[Collected data entries]
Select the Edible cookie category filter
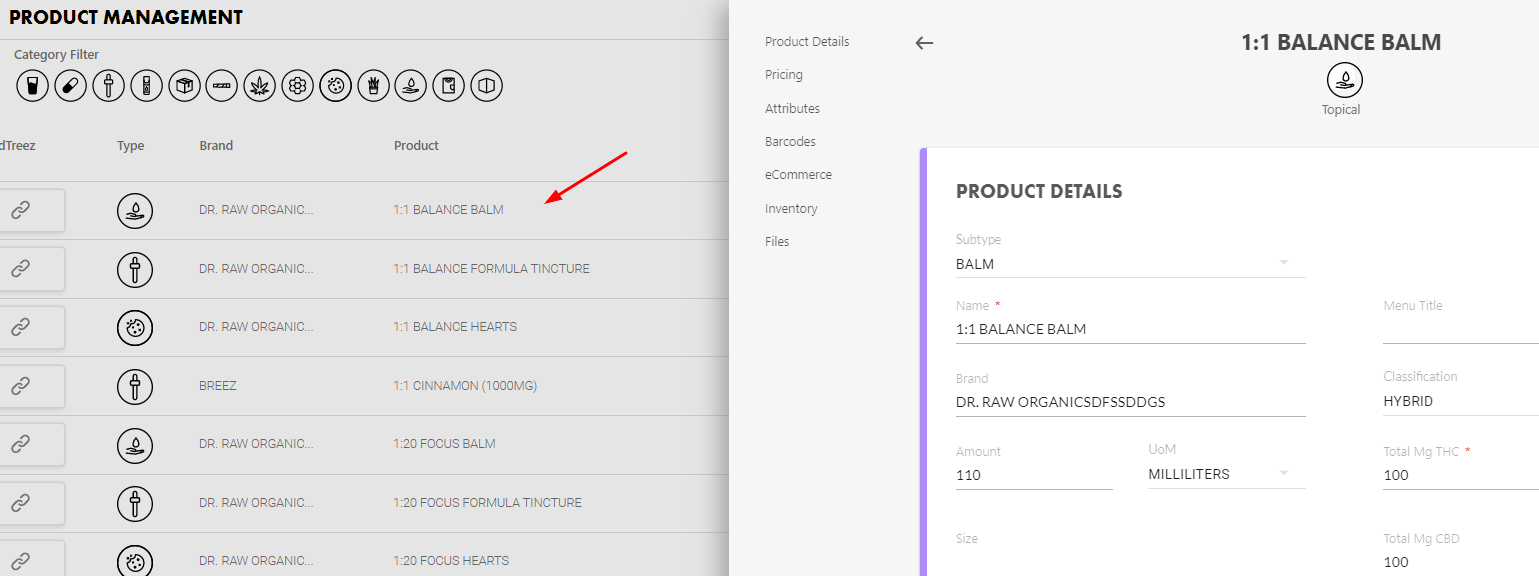Viewport: 1539px width, 576px height. click(x=335, y=86)
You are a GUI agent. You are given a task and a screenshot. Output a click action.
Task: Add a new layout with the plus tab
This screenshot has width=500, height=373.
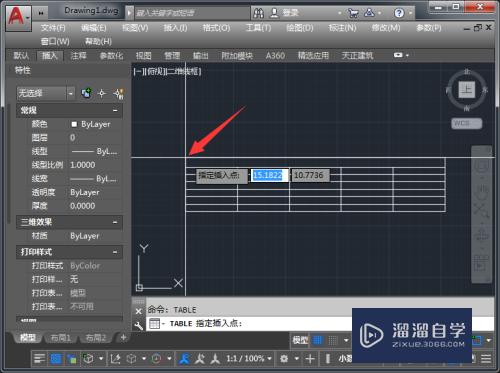pyautogui.click(x=123, y=337)
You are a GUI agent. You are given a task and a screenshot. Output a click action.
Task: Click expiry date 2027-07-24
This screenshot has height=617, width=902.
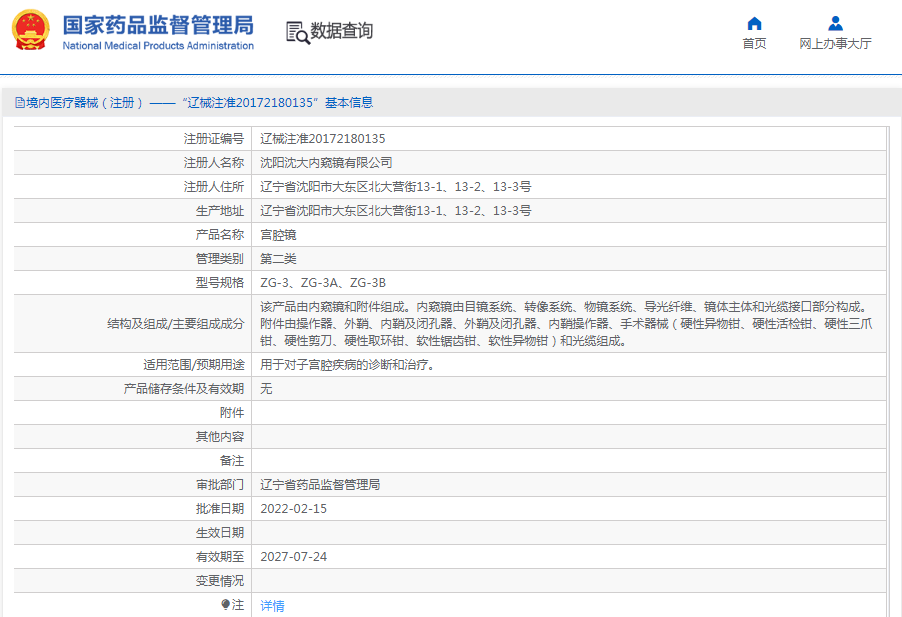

### [THE PROBLEM]
Quote the preceding records in their entirety, excluding every picture.

### [WRITTEN SOLUTION]
Select the Edible cookie category filter
Viewport: 1539px width, 576px height. click(x=335, y=86)
You are a GUI agent. You are given a task and a screenshot. Output a click action.
Task: Add a new layout with the plus tab
This screenshot has width=500, height=373.
pyautogui.click(x=123, y=337)
You are a GUI agent. You are given a task and a screenshot. Output a click action.
Task: Click expiry date 2027-07-24
This screenshot has height=617, width=902.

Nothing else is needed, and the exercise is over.